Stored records
# # #

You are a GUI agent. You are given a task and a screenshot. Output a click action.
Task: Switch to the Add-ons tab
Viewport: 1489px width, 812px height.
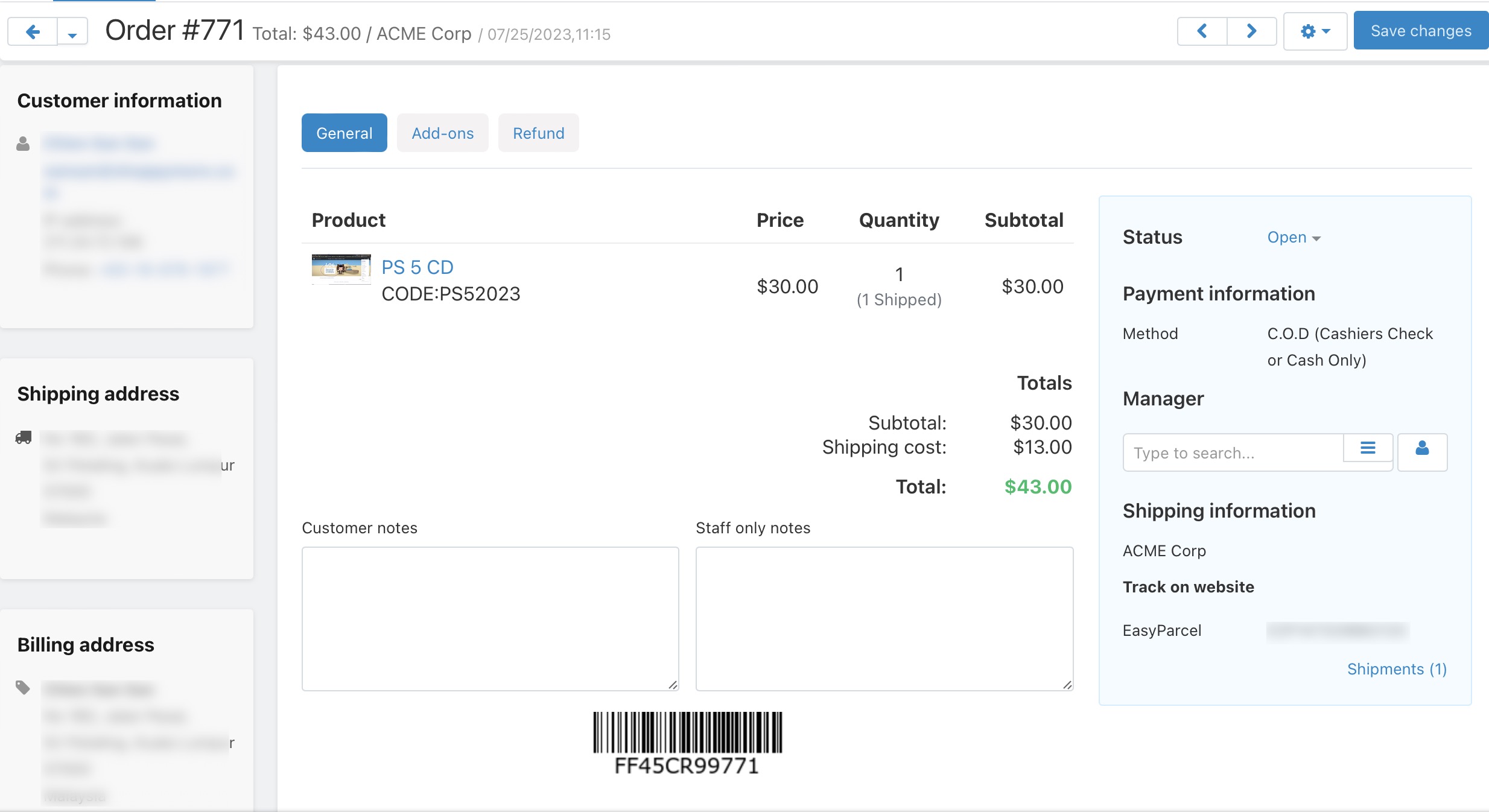442,133
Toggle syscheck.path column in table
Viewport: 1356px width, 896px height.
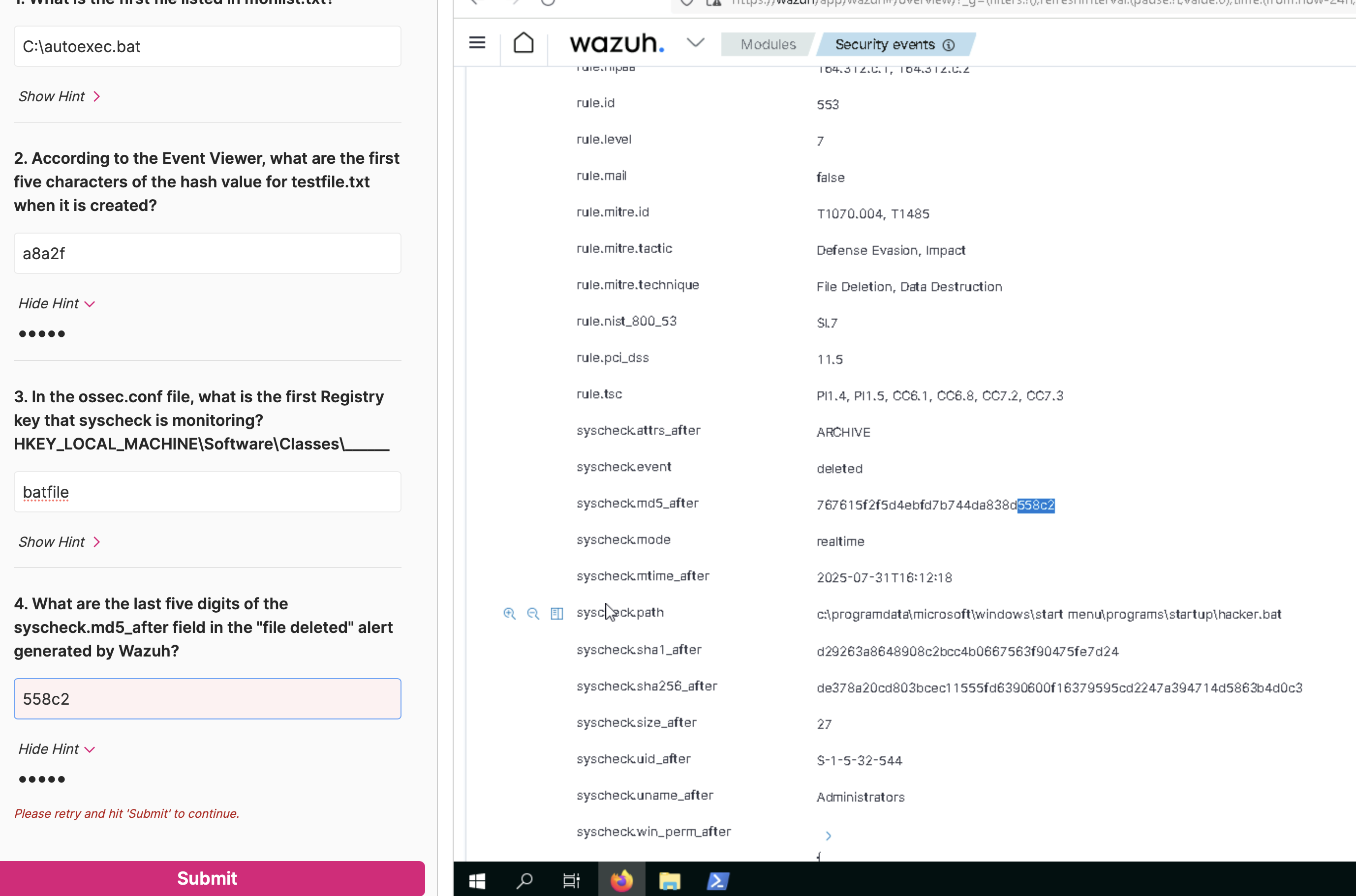pos(557,614)
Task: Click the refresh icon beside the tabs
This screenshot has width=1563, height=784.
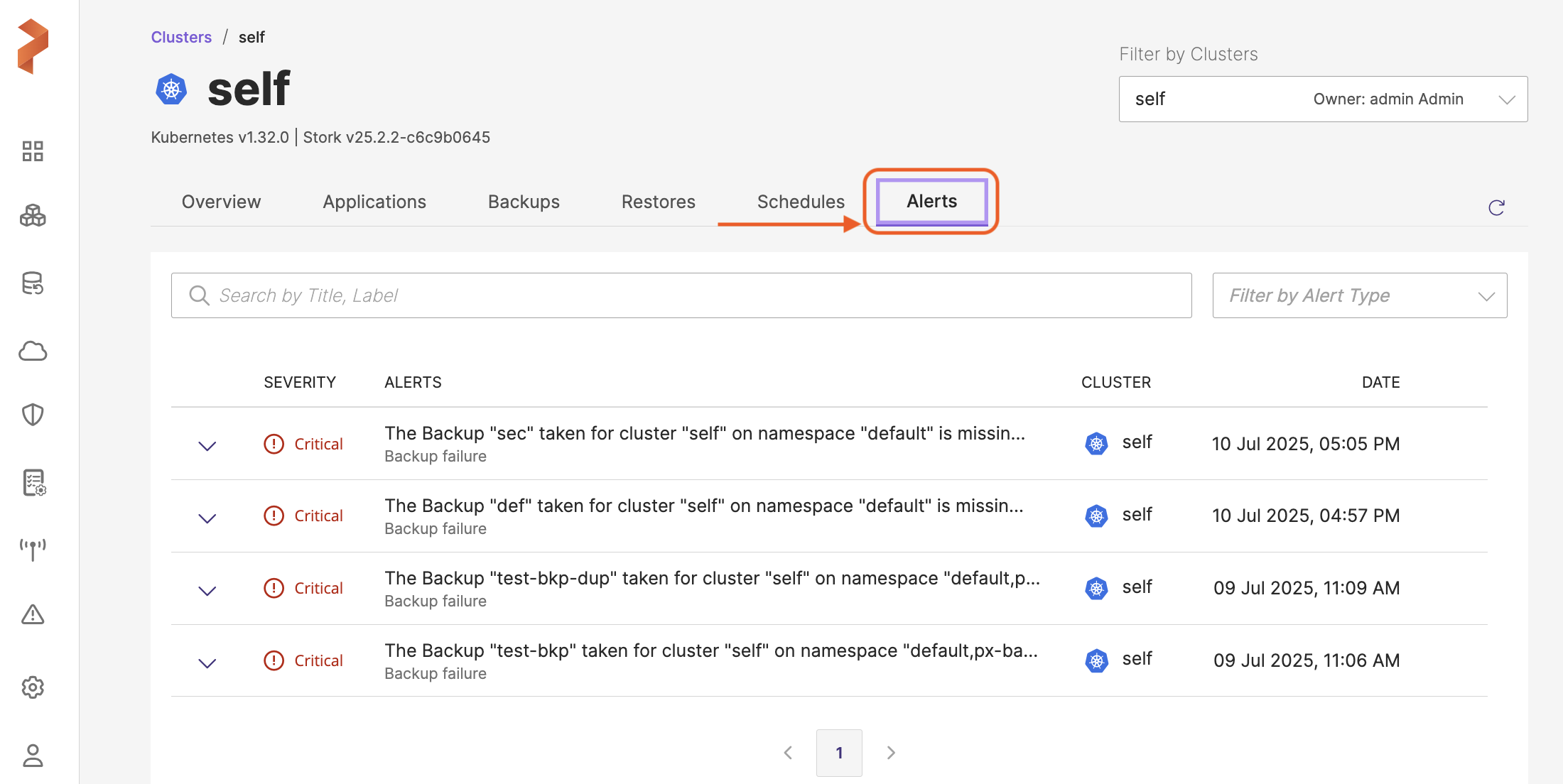Action: (x=1496, y=207)
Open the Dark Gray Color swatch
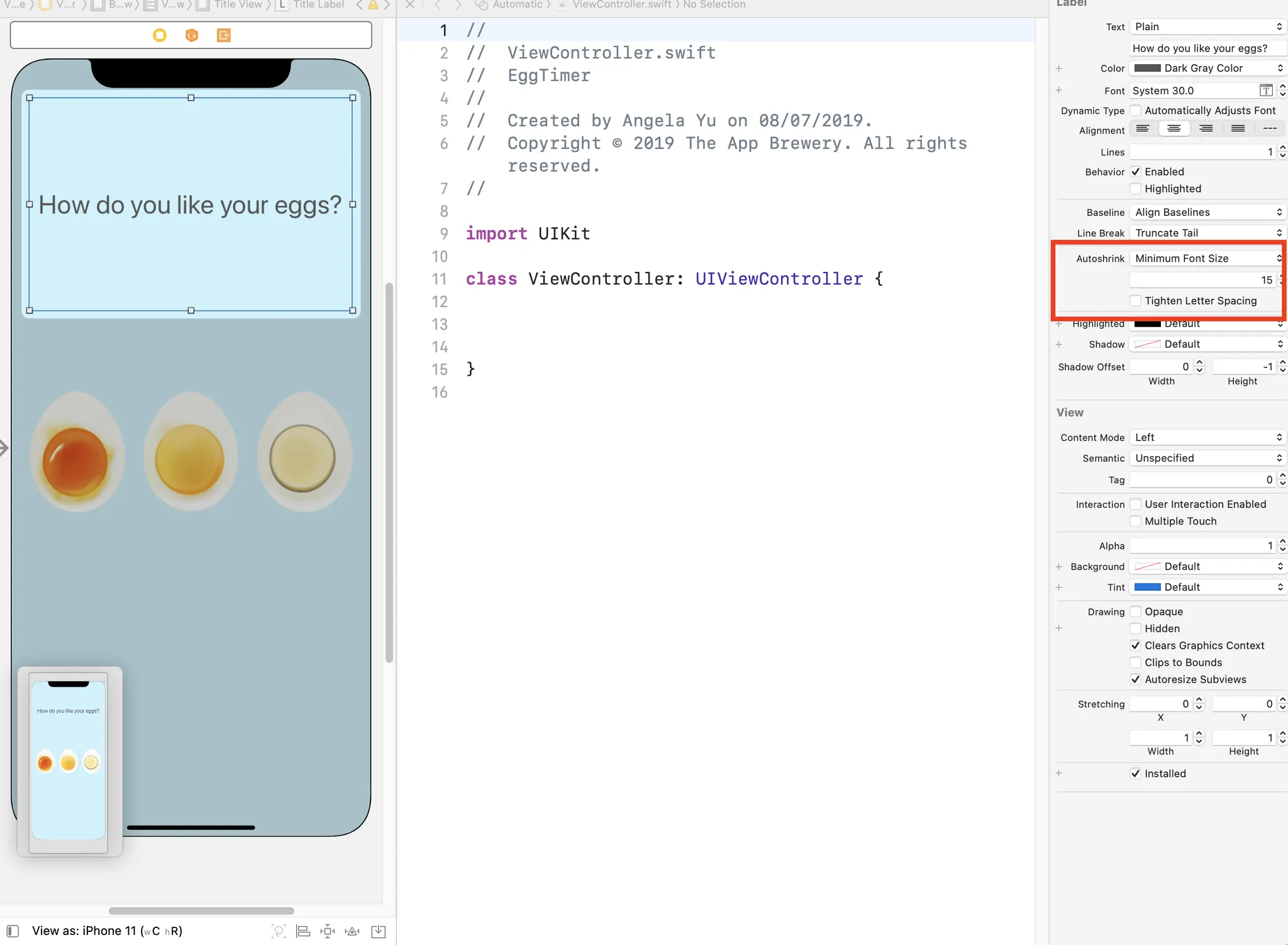The width and height of the screenshot is (1288, 945). pyautogui.click(x=1147, y=68)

# # #

**Task details:**
Every entry must be retyped exactly, with the pictures removed.

**Result below:**
You are a GUI agent. You are given a task and a screenshot. Output a click action.
Task: Switch to the Add-ons tab
Viewport: 1489px width, 812px height.
442,133
Toggle syscheck.path column in table
Viewport: 1356px width, 896px height.
pos(557,614)
Task: Click the refresh icon beside the tabs
This screenshot has width=1563, height=784.
Action: (x=1496, y=207)
Open the Dark Gray Color swatch
The width and height of the screenshot is (1288, 945). pyautogui.click(x=1147, y=68)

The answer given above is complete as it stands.